Passage provided ▸
- - -

Maybe not surprisingly, intentional deceptive information tends to be less verifiable. Journalism scholars have examined examples of journalistic fakery in order to identify salient features. For example, Lasorsa and Dai (Citation2007) compare deceptive news stories with authentic ones and conclude that fake news stories often deal with issues that are conducive to secrecy, which may conceal the absence of verifiable information. The latter also relates to the use of sources, by which we mean individuals who provide information or quotes for news articles. Intentionally deceptive stories contain more references to sources; however, those sources are rarely presented in a way that makes them traceable. Identifiable names are not provided, as sources are typically anonymous and vague (Bonet-Jover et al. Citation2021). Others refer to the use of conspiratorial and dubious sources, without fact-checking (Bradshaw et al. Citation2020; Marchal et al. Citation2019; Neudert, Howard, and Kollanyi Citation2019). The use of non-verifiable sources is also observable in linguistic features, such as the greater presence of pronouns instead of specific source names (see below). Furthermore, sources are less often used for direct quotes, as quoted content is found to be lower in fake news compared to legitimate news (Reddy et al. Citation2020). A lack of verifiable information resonates with work suggesting that source cues are less and less important for how people find and process information about public affairs, which may ultimately enhance the consumption of deceptive messages (e.g., Kalogeropoulos, Fletcher, and Nielsen Citation2019).

Use of Headlines

Headlines are a strong differentiating factor between fake and real news (Horne and Adali Citation2017). In general, the headlines of intentionally deceptive news items tend to be eye-catching, with a propensity for exaggeration, sensationalism, and scaremongering (Chen, Conroy, and Rubin Citation2015; Potthast et al. Citation2016; Sahoo and Gupta Citation2021; Shu et al. Citation2017; Tucker et al. Citation2018). In addition, these headlines tend to be longer (Asubiaro and Rubin Citation2018 ; Liu et al. Citation2019), using more capitalized words, proper nouns and verb phrases. By doing so, titles of fabricated news items try to get many points across, while titles of truthful texts most often opt for brief and general summary statements (Horne and Adali Citation2017, 764). For example, Liu et al. (Citation2019) show in their study on health-related information on Chinese social media that the long headlines of fake news articles often displayed patterns of “click-baiting” measured through the use of imperative idioms such as “(you) must” or “never (do this)”.

Linguistic Features

In addition, based on the examined literature, a number of features can be identified that relate to the specific language that is used in intentional deceptive news-like texts or social media posts. Summing up, intentionally deceptive texts tend to be characterized by a more frequent use of capitalization, pronouns and informal language or swear. In addition, there are three linguistic features that are often examined but for which no unambiguous evidence is found. For levels of lexical diversity, text length, and the use punctuation the literature offers diverging clues.

- - -

Available data ▸
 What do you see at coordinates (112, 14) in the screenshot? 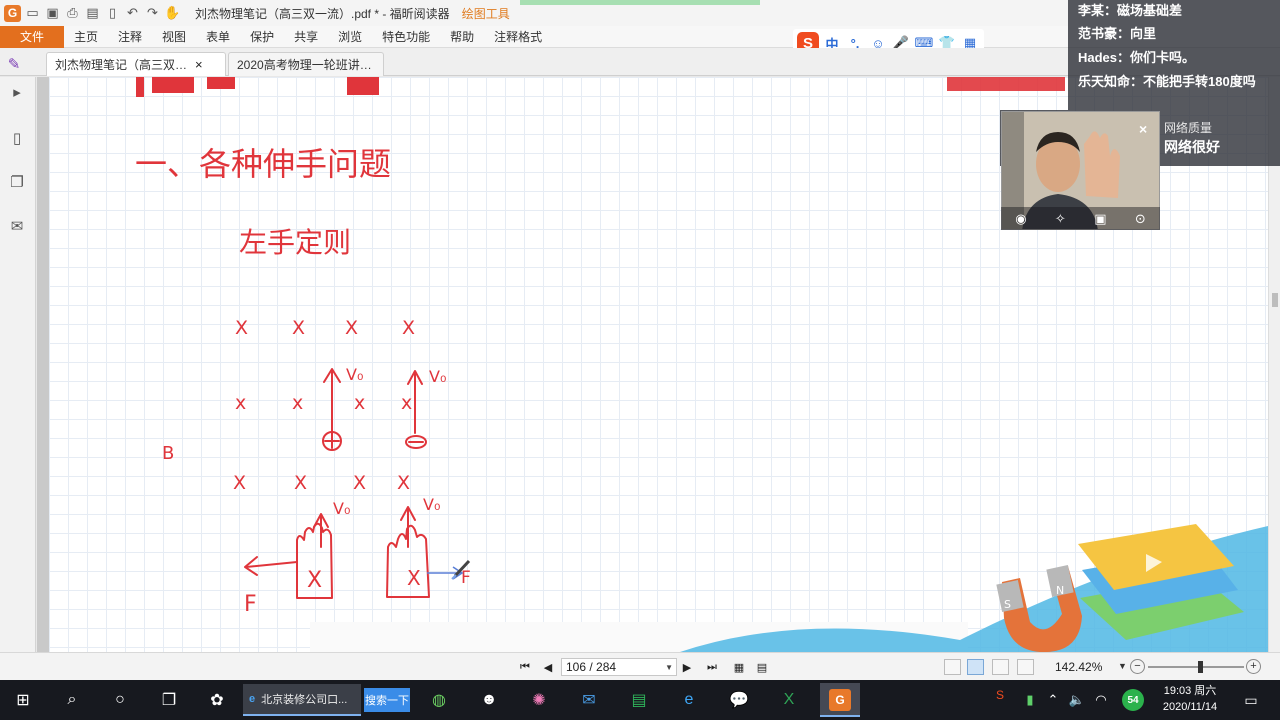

- - -

What to do ▸
A – Retype the passage on deceptive news from "In addition, based" to "offers diverging clues.".
B – In the passage on deceptive news, what do the titles of truthful texts most often opt for?
C – Carry on the passage on deceptive news from the point where it stops.

Task-by-task outputs ▸
A –
In addition, based on the examined literature, a number of features can be identified that relate to the specific language that is used in intentional deceptive news-like texts or social media posts. Summing up, intentionally deceptive texts tend to be characterized by a more frequent use of capitalization, pronouns and informal language or swear. In addition, there are three linguistic features that are often examined but for which no unambiguous evidence is found. For levels of lexical diversity, text length, and the use punctuation the literature offers diverging clues.

B – Brief and general summary statements.

C –
Lexical Diversity

Higher degrees of lexical diversity imply a higher number of unique words used in a text, when this number is adjusted to be independent of the length of the text, it is referred to as the Type-Token Ratio. Lower degrees of lexical diversity in intentionally deceptive communication have been confirmed in a variety of settings (e.g., Fuller, Biros, and Delen Citation2011; Newman et al. Citation2003; Zhou et al. Citation2004). However, applied to news articles, results are mixed. Horne and Adali (Citation2017), comparing the linguistic features of real and fake news content, find that intentionally deceptive news items are characterized by lower levels of lexical diversity than real news articles: “Fake articles need a slightly lower education level to read (…) They seem to be filled with less substantial information, which is demonstrated by a high amount of redundancy, more adverbs, fewer nouns, fewer analytic words, and fewer quotes.” (Horne and Adali Citation2017 : 763). This observation is supported by Ahmed, Traore, and Saad (Citation2018 ) who find higher usage of verbs and adverbs for fake news, whereas real news is characterized by a higher proportion of nouns and adjectives. In contrast, Abonizio et al. (Citation2020), comparing fake and legitimate news across three corpora (in English, Portuguese, and Spanish), find higher Type-Token Ratio values for the fake news corpora. Similarly, there is some evidence pointing towards higher lexical diversity in deceptive news, specifically in terms of the number of unique verbs used (Zhou and Zafarani Citation2019, Citation2020).

Capitalization

There is some evidence that intentionally deceptive news-like texts tend to include excessive capitalization, in the headline as well as in the body of an article, in order to attract attention (e.g., Bradshaw et al. Citation2020; Marchal et al. Citation2019; Neudert, Kollanyi, and Howard Citation2017; Reddy et al. Citation2020). This may also apply to tweets, where the excessive use of uppercase text (> 70 percent) has been found to be an indicator of false content (Srivastava, Rehm, and Schneider Citation2017).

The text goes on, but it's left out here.